▸ Dataset excerpts:
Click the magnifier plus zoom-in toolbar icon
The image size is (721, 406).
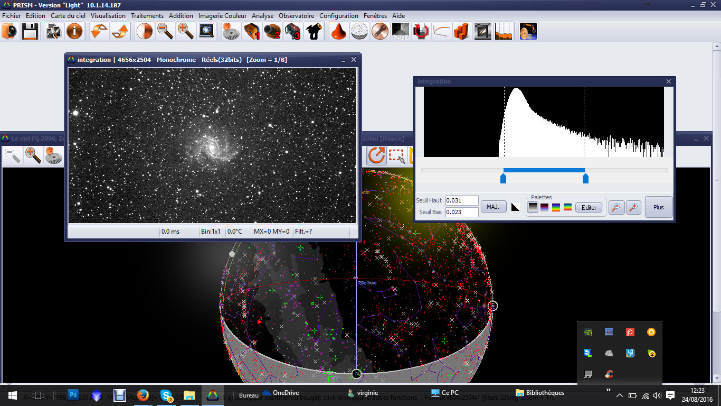(x=185, y=32)
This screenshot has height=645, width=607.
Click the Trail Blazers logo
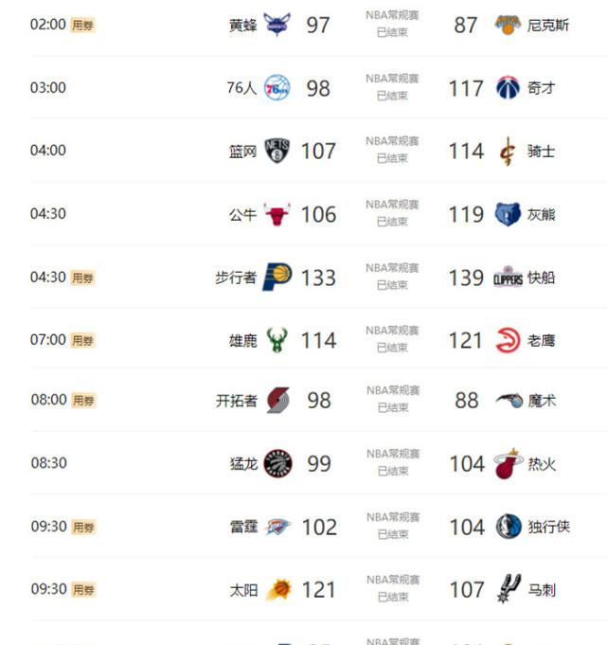(x=277, y=401)
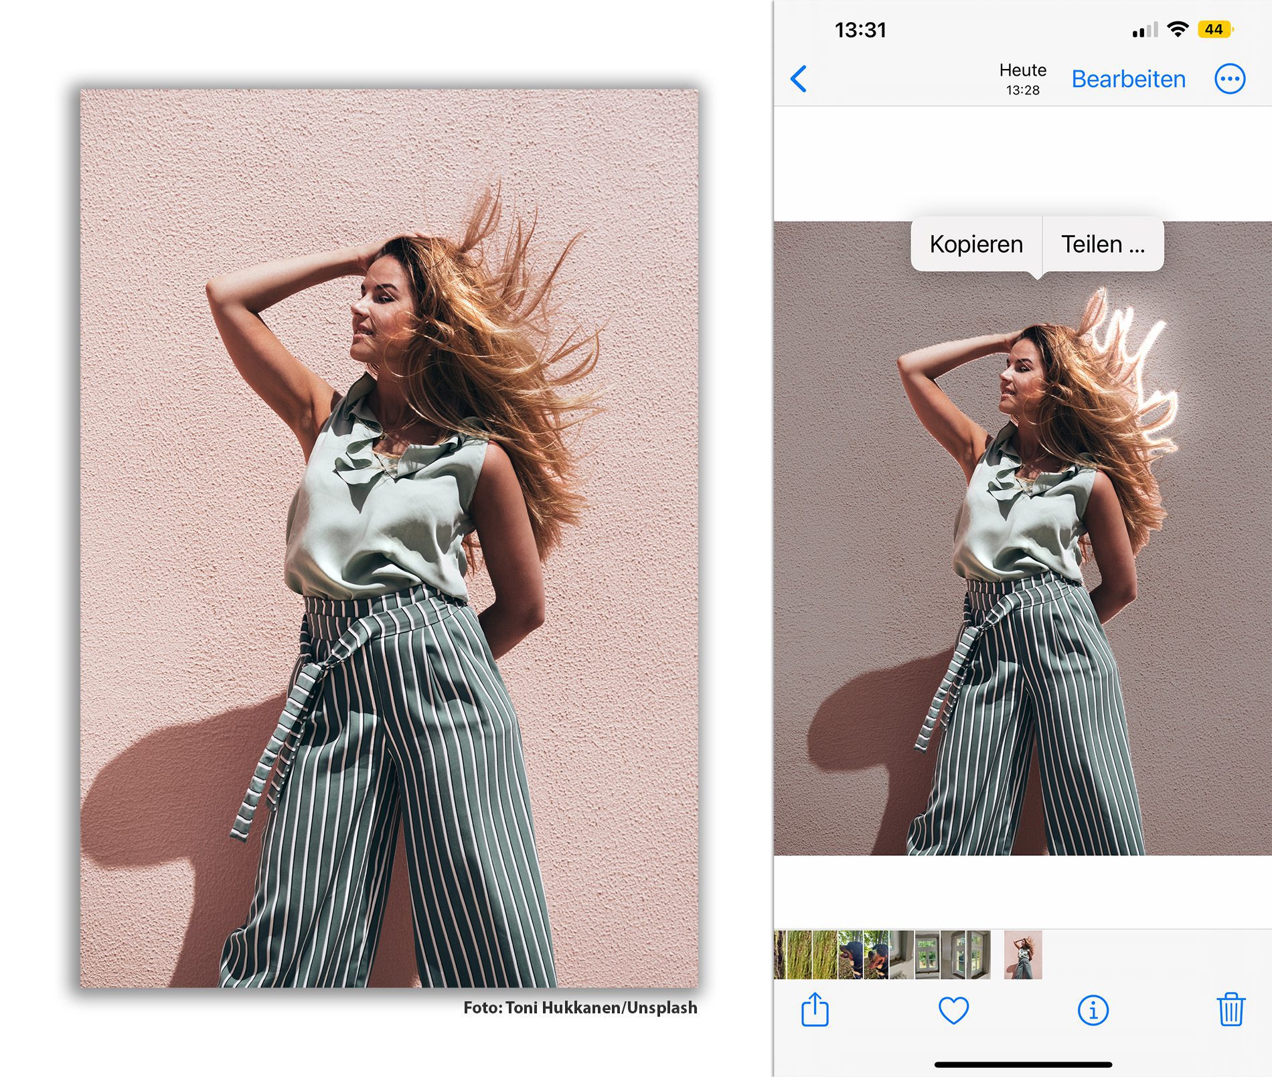Screen dimensions: 1272x1077
Task: Tap the share icon in bottom toolbar
Action: click(x=815, y=1009)
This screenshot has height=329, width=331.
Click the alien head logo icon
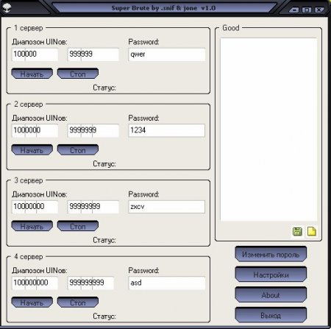click(7, 7)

▸ Assigned task:
Exactly as written, give again every line from the one containing "This screenshot has height=329, width=331." through the last line of the material, both included, with the pictures left out.

▸ Answer to the exercise:
This screenshot has height=329, width=331.
Click the alien head logo icon
click(7, 7)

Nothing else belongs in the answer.